EXERCISE OBJECTIVE:
Copy out all of the following records word for word.

DATA TO PROCESS:
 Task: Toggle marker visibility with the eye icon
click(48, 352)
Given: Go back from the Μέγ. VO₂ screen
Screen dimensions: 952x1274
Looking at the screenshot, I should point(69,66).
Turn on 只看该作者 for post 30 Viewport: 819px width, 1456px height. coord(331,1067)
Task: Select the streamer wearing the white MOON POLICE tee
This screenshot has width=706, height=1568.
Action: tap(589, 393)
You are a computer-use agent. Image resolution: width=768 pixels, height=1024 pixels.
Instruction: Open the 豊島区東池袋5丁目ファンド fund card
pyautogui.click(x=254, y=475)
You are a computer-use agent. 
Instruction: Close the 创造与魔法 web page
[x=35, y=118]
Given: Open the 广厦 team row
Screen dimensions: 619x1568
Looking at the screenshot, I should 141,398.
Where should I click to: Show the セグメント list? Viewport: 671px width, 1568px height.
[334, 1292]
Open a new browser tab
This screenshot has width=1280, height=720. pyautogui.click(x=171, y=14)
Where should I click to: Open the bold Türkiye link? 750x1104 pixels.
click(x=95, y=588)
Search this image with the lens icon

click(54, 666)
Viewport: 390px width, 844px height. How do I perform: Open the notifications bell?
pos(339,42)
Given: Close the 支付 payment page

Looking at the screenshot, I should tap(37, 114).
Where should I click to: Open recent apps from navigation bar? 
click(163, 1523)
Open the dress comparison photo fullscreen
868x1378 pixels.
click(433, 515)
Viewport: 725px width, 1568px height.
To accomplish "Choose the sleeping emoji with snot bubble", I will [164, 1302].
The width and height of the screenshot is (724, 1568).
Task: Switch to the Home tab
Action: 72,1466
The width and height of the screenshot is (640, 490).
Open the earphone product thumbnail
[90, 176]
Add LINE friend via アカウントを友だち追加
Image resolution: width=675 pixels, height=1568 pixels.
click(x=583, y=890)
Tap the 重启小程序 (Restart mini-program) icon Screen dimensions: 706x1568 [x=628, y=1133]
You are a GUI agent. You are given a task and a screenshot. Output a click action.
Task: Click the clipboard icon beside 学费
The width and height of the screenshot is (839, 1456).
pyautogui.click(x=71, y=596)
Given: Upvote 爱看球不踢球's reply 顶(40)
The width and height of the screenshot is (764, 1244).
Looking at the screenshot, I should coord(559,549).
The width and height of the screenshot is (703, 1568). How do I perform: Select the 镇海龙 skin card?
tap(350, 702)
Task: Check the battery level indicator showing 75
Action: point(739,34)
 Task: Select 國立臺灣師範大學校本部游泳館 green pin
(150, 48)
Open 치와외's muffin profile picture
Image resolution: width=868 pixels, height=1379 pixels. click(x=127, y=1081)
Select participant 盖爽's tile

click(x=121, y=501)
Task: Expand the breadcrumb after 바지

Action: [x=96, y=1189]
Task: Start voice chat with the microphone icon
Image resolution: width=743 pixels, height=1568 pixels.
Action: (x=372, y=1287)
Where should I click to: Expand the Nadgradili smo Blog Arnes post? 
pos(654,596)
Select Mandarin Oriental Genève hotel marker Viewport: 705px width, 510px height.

RESPONSE:
 Task: Toggle marker visibility with the eye icon
click(48, 352)
Given: Go back from the Μέγ. VO₂ screen
Screen dimensions: 952x1274
Looking at the screenshot, I should point(69,66).
Turn on 只看该作者 for post 30 Viewport: 819px width, 1456px height. coord(331,1067)
Task: Select the streamer wearing the white MOON POLICE tee
This screenshot has width=706, height=1568.
Action: tap(589, 393)
You are a computer-use agent. Image resolution: width=768 pixels, height=1024 pixels.
Instruction: Open the 豊島区東池袋5丁目ファンド fund card
pyautogui.click(x=254, y=475)
You are a computer-use agent. 
Instruction: Close the 创造与魔法 web page
[x=35, y=118]
Given: Open the 广厦 team row
Screen dimensions: 619x1568
Looking at the screenshot, I should 141,398.
Where should I click to: Show the セグメント list? Viewport: 671px width, 1568px height.
[334, 1292]
Open a new browser tab
This screenshot has width=1280, height=720. pyautogui.click(x=171, y=14)
Where should I click to: Open the bold Türkiye link? 750x1104 pixels.
click(x=95, y=588)
Search this image with the lens icon

click(54, 666)
Viewport: 390px width, 844px height. How do I perform: Open the notifications bell?
pos(339,42)
Given: Close the 支付 payment page

Looking at the screenshot, I should tap(37, 114).
Where should I click to: Open recent apps from navigation bar? 
click(163, 1523)
Open the dress comparison photo fullscreen
868x1378 pixels.
click(433, 515)
Viewport: 725px width, 1568px height.
To accomplish "Choose the sleeping emoji with snot bubble", I will [164, 1302].
The width and height of the screenshot is (724, 1568).
Task: Switch to the Home tab
Action: 72,1466
The width and height of the screenshot is (640, 490).
Open the earphone product thumbnail
[90, 176]
Add LINE friend via アカウントを友だち追加
Image resolution: width=675 pixels, height=1568 pixels.
click(x=583, y=890)
Tap the 重启小程序 (Restart mini-program) icon Screen dimensions: 706x1568 [x=628, y=1133]
You are a GUI agent. You are given a task and a screenshot. Output a click action.
Task: Click the clipboard icon beside 学费
The width and height of the screenshot is (839, 1456).
pyautogui.click(x=71, y=596)
Given: Upvote 爱看球不踢球's reply 顶(40)
The width and height of the screenshot is (764, 1244).
Looking at the screenshot, I should coord(559,549).
The width and height of the screenshot is (703, 1568). How do I perform: Select the 镇海龙 skin card?
tap(350, 702)
Task: Check the battery level indicator showing 75
Action: point(739,34)
 Task: Select 國立臺灣師範大學校本部游泳館 green pin
(150, 48)
Open 치와외's muffin profile picture
Image resolution: width=868 pixels, height=1379 pixels. click(x=127, y=1081)
Select participant 盖爽's tile

click(x=121, y=501)
Task: Expand the breadcrumb after 바지

Action: [x=96, y=1189]
Task: Start voice chat with the microphone icon
Image resolution: width=743 pixels, height=1568 pixels.
Action: (x=372, y=1287)
Where should I click to: Expand the Nadgradili smo Blog Arnes post? 
pos(654,596)
Select Mandarin Oriental Genève hotel marker Viewport: 705px width, 510px height.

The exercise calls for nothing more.